Tiempo de lectura: 10 minutos
1. Relación de transformación: cómo un transformador regula la tensión en tu red (y evita que todo "salte por los aires")
Imagina que la tensión en una red eléctrica es como la presión en una instalación de agua. Si hay demasiada presión, las tuberías revientan como fuegos artificiales en Nochevieja. Si hay muy poca… intentas ducharte y apenas sale un chorrito, como si tuvieras un powerbank descargado.
Aquí es donde entra en acción el transformador, actuando como una válvula inteligente que, con precisión quirúrgica, mantiene la presión – es decir, la tensión – exactamente dentro del rango necesario.
Pero no lo hace de cualquier manera. Lo hace con la elegancia de un matemático y la destreza de un ilusionista, utilizando la relación de transformación, es decir, la proporción entre la tensión del lado de baja (BT) y del lado de media tensión (MT).
En la práctica: si un transformador tiene una relación de 20/0.4 kV, significa que convierte 20 000 voltios en 400. Es como pasar de un espresso con turbo a una taza de té con miel – lo suficientemente suave para los electrodomésticos del hogar, pero aún llena de energía.
Las variaciones de tensión permitidas en una red de baja tensión van de -10% a +5% – lo que, para una tensión estándar de 400 V, significa un rango entre 360 V y 420 V. Es un margen realmente estrecho, que hay que mantener como un barista espumando leche – un pequeño error, y todo el latte se arruina (es decir: fallo de equipos o clientes insatisfechos).
Para lograrlo, los transformadores están equipados (literalmente) con devanados divididos, es decir, secciones diseñadas con tomasy que permiten cambiar el número de espiras activas en el circuito primario.
Y con ello, un ajuste preciso de la tensión de salida. En su versión manual más común, el conmutador de tomas solo funciona sin tensión, es decir, “en frío” – cuando el transformador está desconectado de la red. Es una solución sencilla, fiable y económica, ideal por ejemplo para redes rurales, donde la tensión varía según la estación (por ejemplo, cuando todos encienden al mismo tiempo las bombas de riego o la calefacción central en invierno).
El rango típico de regulación en estos transformadores es de ±2 × 2,5%, lo que permite al operador adaptarse a las condiciones sin tener que cambiar todo el equipo. Es como llevar unas botas de montaña con cordones ajustables – misma talla, pero una comodidad completamente distinta.

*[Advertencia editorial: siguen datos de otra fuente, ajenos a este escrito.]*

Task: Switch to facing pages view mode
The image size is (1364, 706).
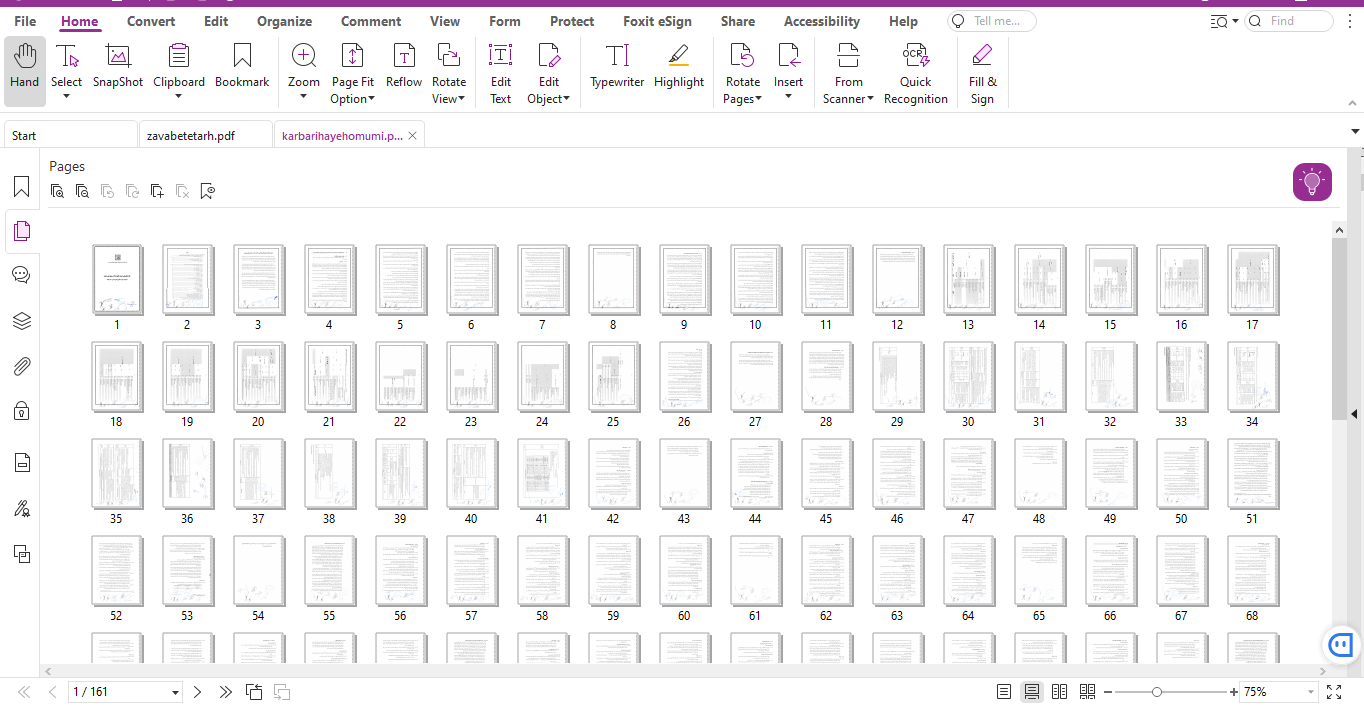Action: point(1060,692)
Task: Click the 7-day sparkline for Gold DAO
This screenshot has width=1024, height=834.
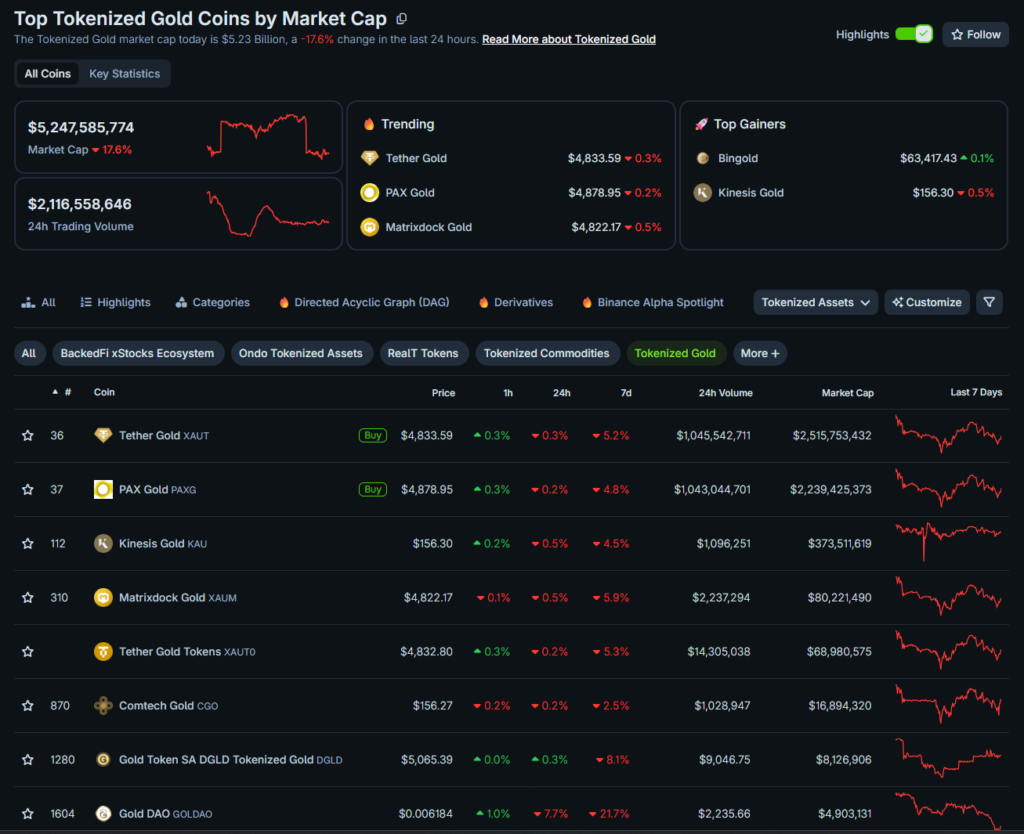Action: point(948,813)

¿Pero qué pasa si la tensión se comporta como un adolescente con bebida energética, saltando cada hora? Entonces entra en juego la regulación bajo carga, es decir, un conmutador de tomas que puede funcionar:
manualmente
de forma remota (por ejemplo, desde una sala de control)
o completamente automática, gracias a un regulador de tensión integrado
Este último actúa como un buen conductor en la autopista: con suavidad, sin tirones, siempre en el carril correcto. Es una solución esencial donde cada corte de suministro implica grandes pérdidas, como en fábricas, centros de datos o modernas estaciones de carga de vehículos eléctricos, donde incluso una caída de tensión de milisegundos puede "desconectar" todo el sistema.
Algo importante: el cambio de tomas bajo carga se realiza mediante conmutadores especiales con cámaras de extinción de arco y aislamiento en aceite o vacío. Esta solución minimiza las chispas y evita interrupciones en el funcionamiento – es como una cirugía interna en la red sin necesidad de cortar la piel.
Para comparar: con una tensión nominal de 20 kV y una corriente primaria de 50 A, incluso una pequeña variación de tensión del 2,5% significa un cambio de potencia del orden de decenas de kilovatios. Y eso ya es la diferencia entre una línea de producción funcionando y una parada imprevista.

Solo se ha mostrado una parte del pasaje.